Je ne fait que relayer l’article de Yuri Diogenes. Il présente une problématique que les clients vont rencontrer très rapidement après la migration vers Office 365 ou tout autre service dans le Cloud.

 

Dans la problématique qu’il détaille , il présente le cas d’utilisateurs dont la messagerie a migré vers le cloud. Très rapidement, les utilisateurs ont constaté l’impossibilité d’envoyer des mails. L’article détaille très bien la méthodologie utilisée pour identifier la problématique de performance de TMG. Dans le cas présenté, tous les clients de messagerie passent par TMG pour se connecter à leur boite aux lettres dans le cloud, ce qui implique un grand nombre de sessions SSL, un trop grand nombre. TMG a besoin de se voir allouer beaucoup plus de mémoire en prévision du nombre de sessions SSL que le serveur TMG va devoir supporter.

 

Au passage, on constatera que la solution se trouve dans le Service Pack 2 de TMG .

 

Conclusion, la migration de la messagerie vers le cloud n’est pas aussi simple que la commande Move-Mailbox. Encore faut-il pouvoir accéder à ces services. La migration vers le cloud, cela se planifie.

 

Benoits – Simple and Secure by Design but Business compliant

Disponibilité du SP2 de TMG

C’est tout frais de quelques heures. Le Service Pack 2 de TMG est disponible à cette adresse. Pour faire court, c’est un bon cumulatif de toutes les KB. On trouvera quand même une nouveauté essentielle, à savoir la capacité à utiliser Kerberos pour les array TMG en NLB (enfin!)

 

Benoits – Simple and Secure by Design but business compliant

TMG 2010 et MS11-40

En parcourant la liste des failles de sécurités couvertes en ce mois de Juin par Microsoft, le bulletin MS11-40 a attiré mon attention. Il fait référence à une faille de sécurité dans le client de pare-feu de TMG/ISA Server.

 

Certes ce n’est pas un composant qu’on utilise pas tous les jours mais si on utilise la fonctionnalité d’inspection de trafic HTTPS de TMG, alors il est nécessairement installé, rien que pour notifier l’utilisateur de l’opération d’analyse du flux HTTPS.

 

Grand merci à Richard Hick’s pour son billet sur le sujet.

 

Benoits – Simple and Secure by Design but Business compliant.

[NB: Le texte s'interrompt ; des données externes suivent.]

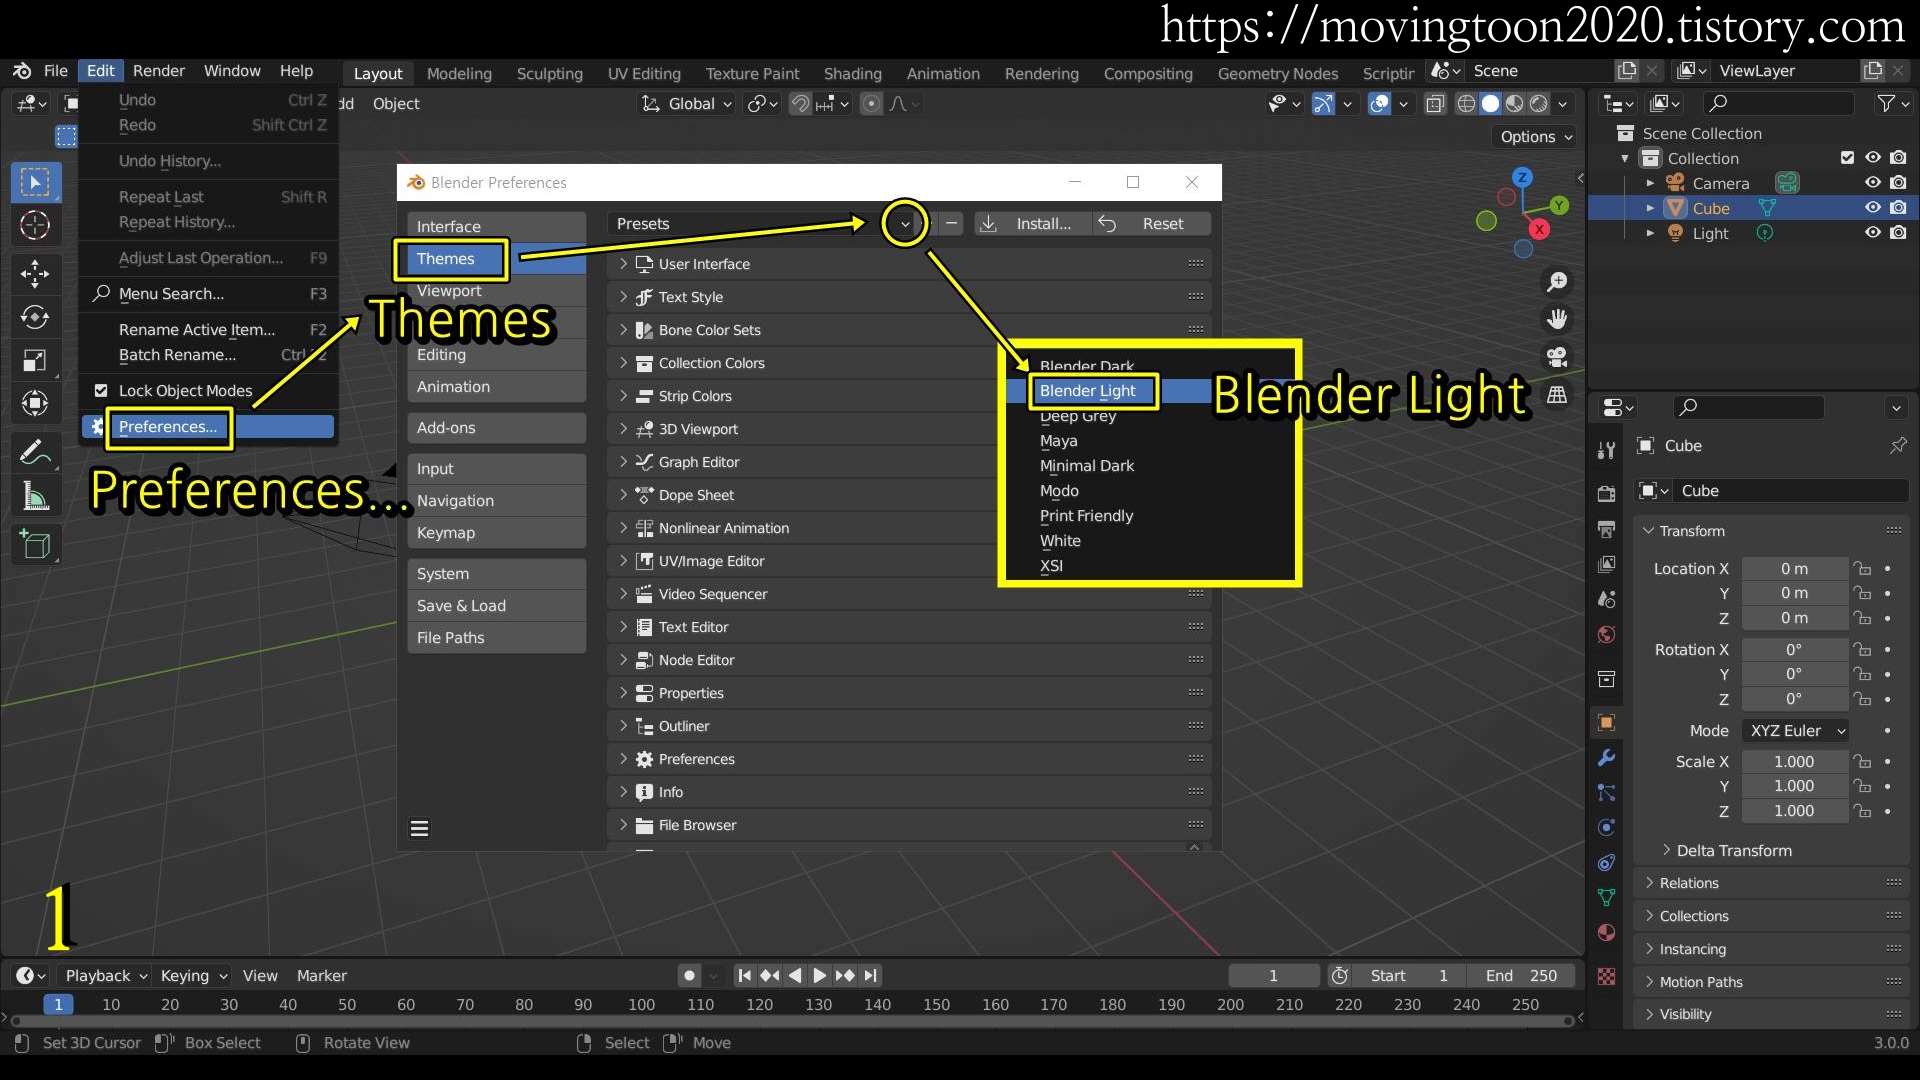Open the XYZ Euler rotation mode dropdown
Screen dimensions: 1920x1080
click(1796, 731)
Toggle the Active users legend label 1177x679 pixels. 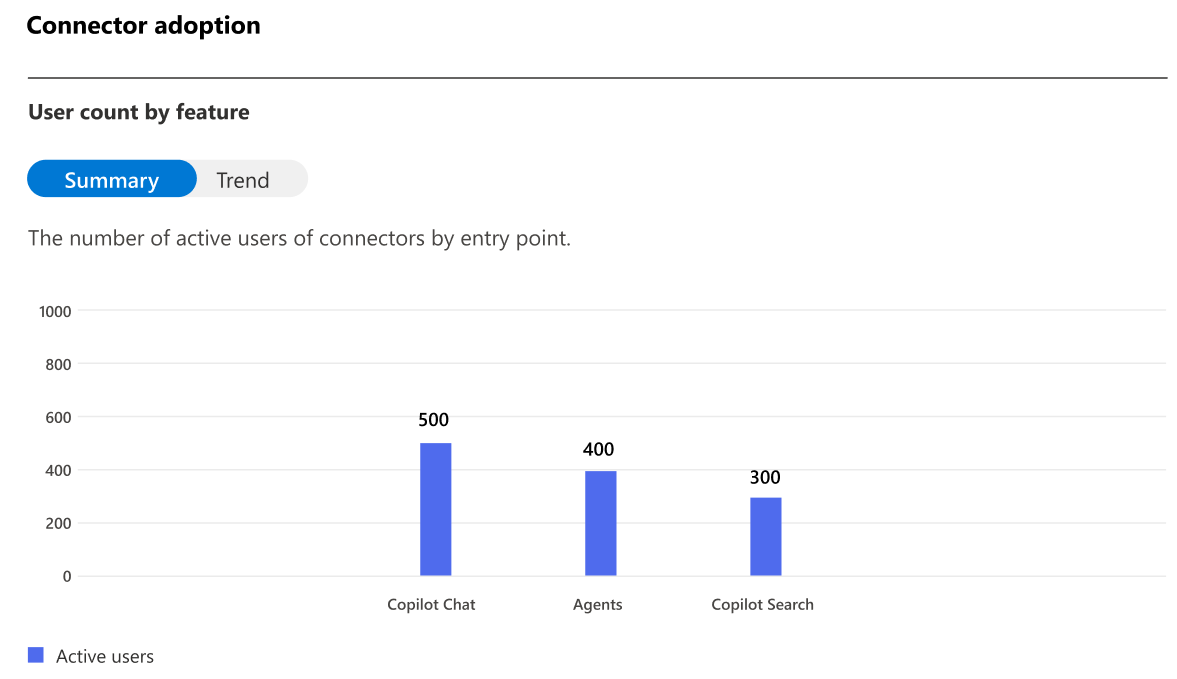[x=105, y=656]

TMG et IE9 ne font pas bon ménage

Cela commence à se savoir mais l’installation d’IE9 sur un serveur configuré avec Microsoft Forefront Threat Management Gateway 2010 pose problème avec la console d’administration de ce dernier.

 

Selon le blog “Microsoft Reduce Customer Effort Center”, la problématique est en cours d’analyse. Le billet fait référence à un contournement, en attendant la disponibilité d’un véritable correctif.

 

Bien entendu, cette problématique touche aussi Microsoft Forefront Unified Access Gateway 2010 qui embarque TMG pour se protéger.

 

Update : Cette problématique est corrigée dans le SP2 de TMG nouvellement disponible. Une raison de plus pour mettre à jour.

 

Benoits – Simple and Secure by Design but Business compliant.